Izrael "zapłaci wysoką cenę"
Mieszkający na co dzień w Katarze Hanije przebywał w stolicy Iranu z okazji zaprzysiężenia nowego prezydenta tego państwa Masuda Pezeszkiana.
Dalsza część artykułu pod materiałem wideo
- Tuż przed śmiercią spotkał się z nim i najwyższym przywódcą Iranu Alim Chamenei'em, po czym oberwał rakietą w swojej własnej sypialni w Teheranie. Bez wątpienia jest to jeden z najlepszych dni dla izraelskich służb od bardzo dawna i pokazanie, że potrafią walczyć z wrogiem, niekoniecznie równając z ziemią całe miasto - dodaje
Były dowódca Korpusu Strażników Rewolucji Islamskiej Mohsen Rezaie ostrzegł w środę, że Izrael "zapłaci wysoką cenę" za zamordowanie przywódcy Hamasu - poinformowały irańskie media państwowe.

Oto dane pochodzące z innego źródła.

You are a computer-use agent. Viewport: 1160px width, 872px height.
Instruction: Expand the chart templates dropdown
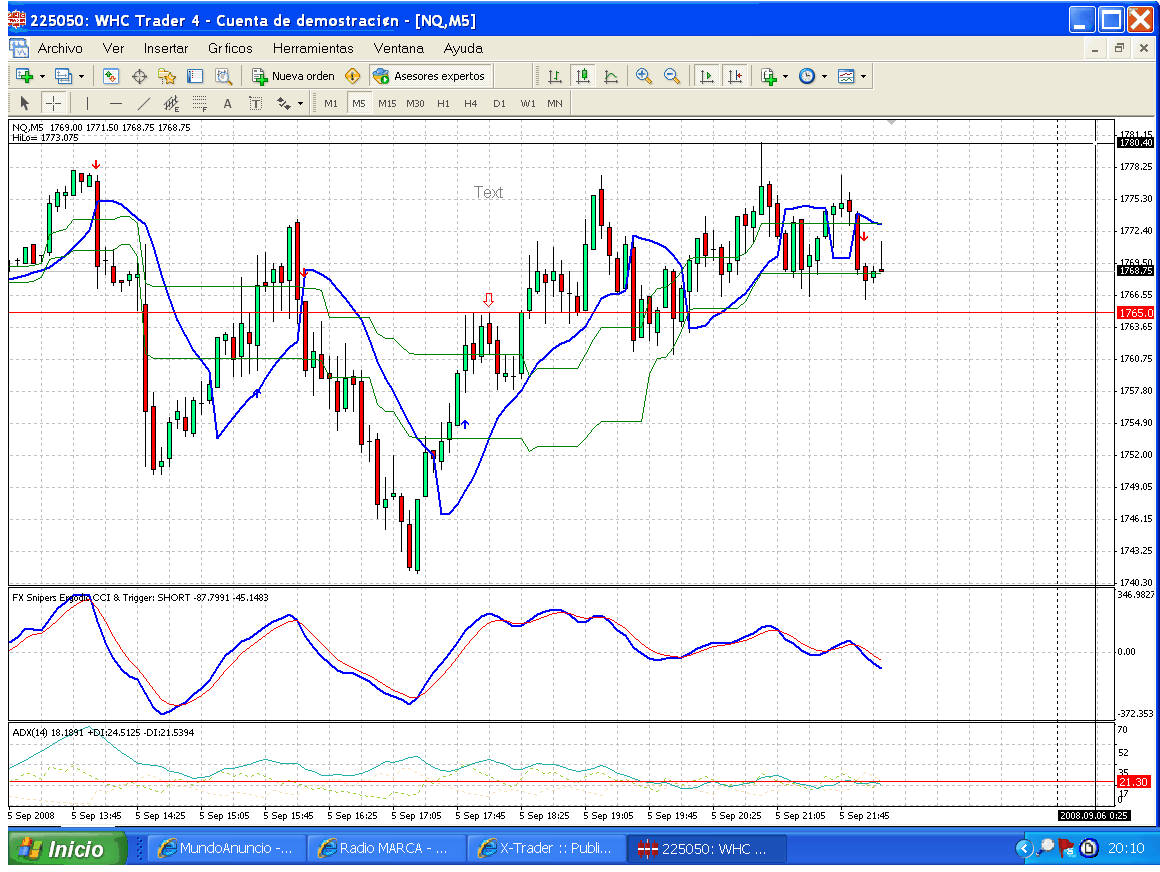click(863, 76)
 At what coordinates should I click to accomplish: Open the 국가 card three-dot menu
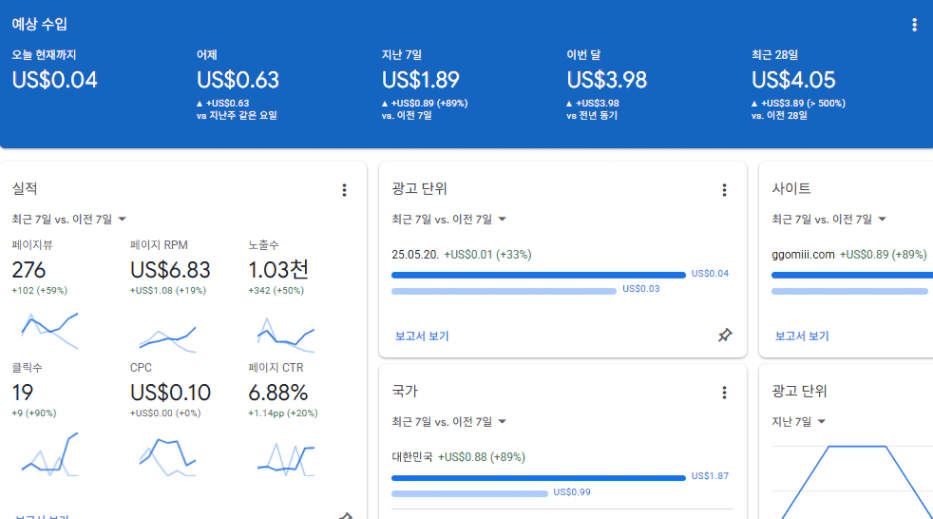(724, 393)
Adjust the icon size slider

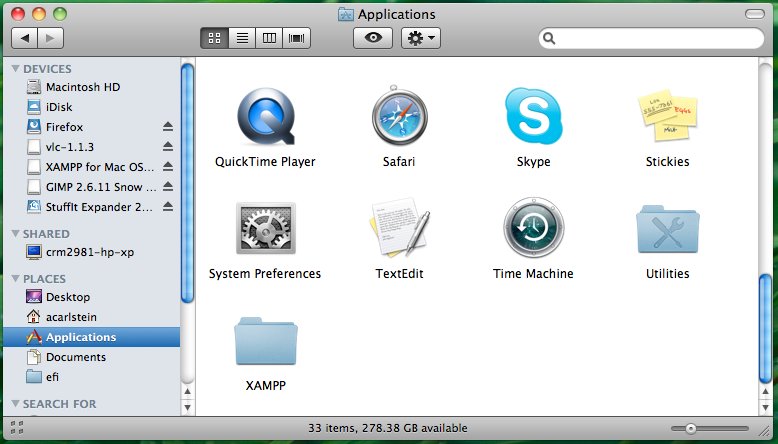(x=690, y=428)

Z kolei ministerstwa spraw zagranicznych Rosji i Turcji potępiły zabójstwo Hanijego. Irański resort dyplomacji zapowiedział, że śmierć lidera Hamasu wzmocni relacje z Palestyną. Również Chiny potępiły zamach na Hanijego. Rzecznik chińskiego MSZ Lin Jian ostrzegł, że jego śmierć może doprowadzić do wzrostu napięć w regionie.
- USA pomogą Izraelowi, jeśli zostanie on zaatakowany - zadeklarował szef Pentagonu Lloyd Austin i dodał, że USA "zabiegają o obniżenie napięcia w regionie".
Co z zakładnikami porwanymi przez Hamas?
Jak podkreśla Reuters, wydaje się, że śmierć Hanijego przekreśla szanse na szybkie porozumienie dotyczące zawieszenia broni w Strefie Gazy.
- Rozmowy o zawieszeniu broni są rozmowami o parametrach kontynuacji wojny. Negocjacje na temat uwolnienia zakładników przetrzymywanych przez Hamas i tak do niczego szczególnego nie prowadziły. To nie jest kwestia wynegocjowania parametrów, tylko decyzji politycznych. W mojej ocenie w tej chwili Izraelowi będzie łatwiej powiedzieć "tak, podpiszemy deal, bo zadaliśmy cios" i zrobią to z pozycji siły, a Hamasowi będzie znacznie trudniej go podpisać i ogłosić zwycięstwo - ocenia ekspert.
Będzie odwet?
- Zabójstwo Hanijego jest poważną eskalacją, której celem jest złamanie ducha Palestyńczyków - powiedział agencji Reutera wyższy rangą przedstawiciel Hamasu Sami Abu Zuhri. Jak dodał, jego ruch "nie zrezygnuje z obranej drogi" i jest "pewien zwycięstwa".
Czy zatem Hezbollah zdecyduje się odpowiedzieć na atak Izraela? - Odpowiedź nastąpi, ale nie sądzę, by byli gotowi na otwarty konflikt. Nikt nie chce tam pełnoskalowej wojny. Izraelczycy musieli odpowiedzieć na wydarzenia z Madżdal Szams. Istniała obawa, że odpowiedzą w taki sposób, który wymusi wojnę. Tymczasem Izraelczycy w sposób bardzo inteligentny zadali dwa niezwykle celne i bolesne ciosy, które wymuszają odpowiedź Iranu i Hezbollahu, ale niekoniecznie taką, która idzie w kierunku pełnoskalowej wojny. Mam wrażenie, że otwiera się ścieżka kontynuacji konfliktu, ale obejścia groźby totalnego zniszczenia w Libanie i Izraelu - komentuje ekspert.